THE EDITED PRESS RELEASE: “Four years since the release of their sophomore effort, Songs For The Sally Beauty Pavilion, Something Is Waiting return with a brand new full-length. Absolutely is an unapologetic tour-de-force that sees this Chicago band dig their heels even deeper into the strange patch of dirt they own — “the shrieky, sleazy, crust-glam you crave,” as one review describes it.

Sounding unlike any other band of today, Something Is Waiting exude all the swagger of the latter-day hair metal saints and up-and-coming groove-metal goons who filled Riki Rachtman’s cue cards in the earliest days of the ’90s, yet seethes with enough vitriol to delight the nihilistic noise-rock hordes who gathered to witness its set at this year’s Caterwaul Festival.

House of Style, the new album’s first single and opening track, sets the tone. Drummer Idin Alexzander pounds out a colossal backbeat with all the arena-hyping power of an upside-down Tommy Lee. Guitarist/bassist William Thomas Fay lays down the law with a bone-quaking, Page Hamilton/Wes Borland groove, before launching into a godly guitar solo that bursts with triumphant Steve Stevens histrionics. Cardigan-clad ringleader Eddie Gobbo has honed his Axl/Sebastian squawk to perfection — every word from his shredded throat rips the ears with pure contempt.

Formerly a five-piece, stripped down to a trio now, Something Is Waiting’s three core members have stuck to their guns and mastered their craft. Gobbo and the boys’ dedication to the likes of Pantera, White Zombie and the early works of Ross Robinson, coupled with their enduring love of the most caustic cuts from the AmRep catalog, have paid off. Six years deep, the band are in a league of their own, the undisputed king of its own style of hard-charging “nu roll,” which no one else within noise-rock — or within any other strain of heavy music currently deemed “cool” — is even doing.

But make no mistake: While the musical elements might seem simple and traceable, Something Is Waiting are not.

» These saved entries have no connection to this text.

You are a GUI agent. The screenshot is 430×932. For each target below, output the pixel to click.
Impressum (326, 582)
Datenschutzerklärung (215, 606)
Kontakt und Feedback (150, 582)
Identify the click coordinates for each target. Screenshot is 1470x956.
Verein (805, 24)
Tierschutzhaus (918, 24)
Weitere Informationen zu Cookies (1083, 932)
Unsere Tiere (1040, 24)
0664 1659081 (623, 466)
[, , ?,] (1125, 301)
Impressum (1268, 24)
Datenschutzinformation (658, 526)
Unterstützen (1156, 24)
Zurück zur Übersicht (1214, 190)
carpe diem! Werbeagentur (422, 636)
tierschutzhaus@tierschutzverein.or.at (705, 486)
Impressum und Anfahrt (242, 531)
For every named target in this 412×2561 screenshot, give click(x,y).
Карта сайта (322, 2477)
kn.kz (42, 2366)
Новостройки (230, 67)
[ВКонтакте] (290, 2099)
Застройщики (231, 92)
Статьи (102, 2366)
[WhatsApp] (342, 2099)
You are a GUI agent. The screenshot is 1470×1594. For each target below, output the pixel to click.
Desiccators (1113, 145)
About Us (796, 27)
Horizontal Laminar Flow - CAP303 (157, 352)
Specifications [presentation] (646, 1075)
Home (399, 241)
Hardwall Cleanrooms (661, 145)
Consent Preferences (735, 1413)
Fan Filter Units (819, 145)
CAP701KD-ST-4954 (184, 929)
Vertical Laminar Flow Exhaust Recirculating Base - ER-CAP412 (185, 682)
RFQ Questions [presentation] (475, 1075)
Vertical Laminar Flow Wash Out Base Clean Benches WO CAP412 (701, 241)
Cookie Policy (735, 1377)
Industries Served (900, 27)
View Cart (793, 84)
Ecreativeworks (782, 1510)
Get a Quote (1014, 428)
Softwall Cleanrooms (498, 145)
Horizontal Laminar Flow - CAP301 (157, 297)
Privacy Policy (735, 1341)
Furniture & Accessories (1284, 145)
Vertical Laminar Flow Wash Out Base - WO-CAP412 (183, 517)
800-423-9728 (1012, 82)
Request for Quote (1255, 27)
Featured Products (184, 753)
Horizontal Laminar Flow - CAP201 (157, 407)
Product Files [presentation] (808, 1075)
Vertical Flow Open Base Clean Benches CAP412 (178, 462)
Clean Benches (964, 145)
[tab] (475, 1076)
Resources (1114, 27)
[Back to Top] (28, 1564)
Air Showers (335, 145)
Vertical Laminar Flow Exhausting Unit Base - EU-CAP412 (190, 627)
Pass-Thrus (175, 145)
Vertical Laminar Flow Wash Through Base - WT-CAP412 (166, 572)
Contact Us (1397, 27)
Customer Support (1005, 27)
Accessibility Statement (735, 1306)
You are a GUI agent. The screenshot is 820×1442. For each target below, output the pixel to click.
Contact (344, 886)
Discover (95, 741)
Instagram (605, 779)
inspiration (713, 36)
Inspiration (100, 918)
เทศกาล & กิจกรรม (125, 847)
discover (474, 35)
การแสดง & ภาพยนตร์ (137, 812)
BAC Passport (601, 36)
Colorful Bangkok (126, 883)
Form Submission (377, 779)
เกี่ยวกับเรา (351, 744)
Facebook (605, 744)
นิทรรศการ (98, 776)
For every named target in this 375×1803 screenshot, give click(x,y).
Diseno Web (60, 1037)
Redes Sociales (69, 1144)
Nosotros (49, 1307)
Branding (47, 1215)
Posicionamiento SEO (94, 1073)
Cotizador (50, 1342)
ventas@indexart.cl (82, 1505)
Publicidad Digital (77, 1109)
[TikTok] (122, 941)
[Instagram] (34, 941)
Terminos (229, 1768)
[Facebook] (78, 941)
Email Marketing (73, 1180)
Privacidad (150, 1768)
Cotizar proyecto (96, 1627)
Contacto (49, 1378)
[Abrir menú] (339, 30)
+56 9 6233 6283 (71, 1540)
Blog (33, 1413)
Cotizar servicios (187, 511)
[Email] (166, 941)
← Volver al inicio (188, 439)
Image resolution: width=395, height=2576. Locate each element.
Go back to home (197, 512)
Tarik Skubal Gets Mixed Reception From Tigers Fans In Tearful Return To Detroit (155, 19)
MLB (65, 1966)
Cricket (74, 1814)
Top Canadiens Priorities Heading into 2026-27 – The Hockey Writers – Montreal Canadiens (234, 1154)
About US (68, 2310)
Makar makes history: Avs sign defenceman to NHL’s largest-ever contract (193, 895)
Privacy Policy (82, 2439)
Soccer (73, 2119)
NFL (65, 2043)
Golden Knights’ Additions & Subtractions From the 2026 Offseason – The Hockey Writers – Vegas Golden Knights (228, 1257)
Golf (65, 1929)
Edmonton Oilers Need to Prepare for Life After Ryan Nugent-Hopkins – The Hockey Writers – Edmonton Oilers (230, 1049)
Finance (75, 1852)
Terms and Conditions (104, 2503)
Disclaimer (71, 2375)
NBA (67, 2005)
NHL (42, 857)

Using a palette of sounds inspired by their aforementioned heroes, the band build unusual songs that are as perplexing as they are headbangable.

And here is where it gets even more interesting: Gobbo is a wildly creative lyricist who conjures surreal scenarios with the euphoric wordplay of a Beat poet. His critiques, pointed at an array of targets, from the music industry to society at large, are thick with sarcasm and pop culture references. On House of Style, he quotes a lyric from The BanglesWalk Like An Egyptian. On In the Pool (Wetworld), which features guest vocals by Dead to Fall’s Jon Hunt, he spits the gem, “drunk like Sia with my hair in my face.” The album’s closer, Poster Boys, is written from the point of view of a Hit Parader centerfold hanging on a teenage girl’s wall.

Revealing his thoughts behind House of Style, he states: “That song is about being comfortable and confident in your own shoes, particularly from an artistic standpoint. That’s a subconscious theme we’ve really carried with us in the band, from the jump. Being unapologetically you.” Indeed, Absolutely is the sound of a band being unapologetically… them. It is the sound of a band that has doubled down and committed to its own, odd vision. It is the sound of a new genre: “nu roll.” It is, absolutely, Something Is Waiting.”